I have a stack of several hundred HTML files with a root HTML file which links to several HTML sub files which in turn link to several other HTML sub sub files and so on through several levels.
There are also a lot of graphics files which are called up by the HTML files.
I'd like to convert this to a single HTML file with the content of all of the individual HTML files in sequence in the correct order complete with graphics and formatting.
Unfortunately the files have names rather than chapter numbers, and the folder structure on the disc doesn't necessarily match the structure required for the final composite file, So I cant just join them as they'd end up out of sequence - the software needs to follow the hyperlinks in each HTML file to work out what to add where.

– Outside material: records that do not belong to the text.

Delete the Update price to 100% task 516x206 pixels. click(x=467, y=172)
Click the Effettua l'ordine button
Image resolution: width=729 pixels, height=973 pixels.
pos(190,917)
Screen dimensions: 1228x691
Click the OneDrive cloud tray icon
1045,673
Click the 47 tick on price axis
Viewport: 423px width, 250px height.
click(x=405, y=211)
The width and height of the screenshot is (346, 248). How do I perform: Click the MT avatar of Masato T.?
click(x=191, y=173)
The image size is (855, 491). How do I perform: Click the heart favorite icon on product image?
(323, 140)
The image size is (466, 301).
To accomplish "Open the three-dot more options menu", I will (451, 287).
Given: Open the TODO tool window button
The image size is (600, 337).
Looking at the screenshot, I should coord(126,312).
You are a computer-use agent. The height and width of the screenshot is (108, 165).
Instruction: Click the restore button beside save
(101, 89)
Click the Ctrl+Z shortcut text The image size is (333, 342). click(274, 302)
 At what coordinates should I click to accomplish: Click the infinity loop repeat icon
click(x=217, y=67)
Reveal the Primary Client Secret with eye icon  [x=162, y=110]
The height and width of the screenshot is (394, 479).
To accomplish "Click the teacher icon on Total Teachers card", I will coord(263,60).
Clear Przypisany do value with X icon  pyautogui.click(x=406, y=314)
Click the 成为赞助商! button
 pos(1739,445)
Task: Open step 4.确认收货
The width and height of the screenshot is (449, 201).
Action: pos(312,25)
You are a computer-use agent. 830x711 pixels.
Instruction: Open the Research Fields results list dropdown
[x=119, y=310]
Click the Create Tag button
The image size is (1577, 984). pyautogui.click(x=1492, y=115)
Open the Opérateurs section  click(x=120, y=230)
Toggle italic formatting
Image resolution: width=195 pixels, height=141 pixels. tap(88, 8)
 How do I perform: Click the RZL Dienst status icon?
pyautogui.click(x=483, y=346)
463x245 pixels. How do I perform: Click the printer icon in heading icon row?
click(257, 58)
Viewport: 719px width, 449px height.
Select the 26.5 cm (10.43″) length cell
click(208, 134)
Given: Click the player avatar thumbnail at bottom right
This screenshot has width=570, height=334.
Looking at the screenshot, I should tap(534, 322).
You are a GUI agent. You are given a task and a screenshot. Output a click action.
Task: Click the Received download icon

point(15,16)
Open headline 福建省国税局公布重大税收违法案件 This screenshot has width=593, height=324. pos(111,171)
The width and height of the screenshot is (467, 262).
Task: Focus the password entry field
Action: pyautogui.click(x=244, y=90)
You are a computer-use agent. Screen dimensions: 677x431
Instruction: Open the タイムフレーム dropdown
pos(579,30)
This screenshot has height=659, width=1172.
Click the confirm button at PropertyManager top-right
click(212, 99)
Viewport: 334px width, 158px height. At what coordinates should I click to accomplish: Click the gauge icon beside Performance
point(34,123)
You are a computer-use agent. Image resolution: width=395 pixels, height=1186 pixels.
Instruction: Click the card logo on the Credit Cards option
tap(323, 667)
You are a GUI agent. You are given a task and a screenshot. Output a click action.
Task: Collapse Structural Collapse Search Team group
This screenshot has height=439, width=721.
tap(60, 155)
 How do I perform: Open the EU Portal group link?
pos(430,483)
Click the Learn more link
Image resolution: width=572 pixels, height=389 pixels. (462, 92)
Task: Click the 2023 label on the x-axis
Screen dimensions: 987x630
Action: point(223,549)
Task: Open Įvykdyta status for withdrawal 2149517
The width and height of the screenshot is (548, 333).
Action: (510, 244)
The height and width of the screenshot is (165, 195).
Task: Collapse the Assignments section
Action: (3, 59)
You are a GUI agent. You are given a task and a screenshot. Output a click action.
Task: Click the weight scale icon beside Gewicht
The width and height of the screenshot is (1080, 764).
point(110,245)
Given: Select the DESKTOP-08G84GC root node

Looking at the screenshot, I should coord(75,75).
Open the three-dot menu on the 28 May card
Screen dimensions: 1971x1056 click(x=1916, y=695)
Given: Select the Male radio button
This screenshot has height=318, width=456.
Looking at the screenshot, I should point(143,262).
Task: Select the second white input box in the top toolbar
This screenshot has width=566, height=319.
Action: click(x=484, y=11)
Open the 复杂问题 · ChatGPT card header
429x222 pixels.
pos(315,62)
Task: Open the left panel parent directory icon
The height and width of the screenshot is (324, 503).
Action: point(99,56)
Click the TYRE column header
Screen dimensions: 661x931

Each HTML file is only linked once.
The files are a mixture of *.htm, *.html file extensions
The software would need restrict itself to files in the root folder and its sub folders to prevent it from seeing a link to an external site and trying to download the internet.
It would need to strip out the headers and footers from the individual HTML files (except the first and last) so that the resulting composite file displays correctly.
So basically an HTML joining programme with some way of parsing the files to automatically work out the correct sequence.
Do any of you know of any software, which I can point at the root HTML file and then let it add each of the sub files in the correct order and generate a single output file.
Alternatively is there a programmer here who would like to have a go at creating such software?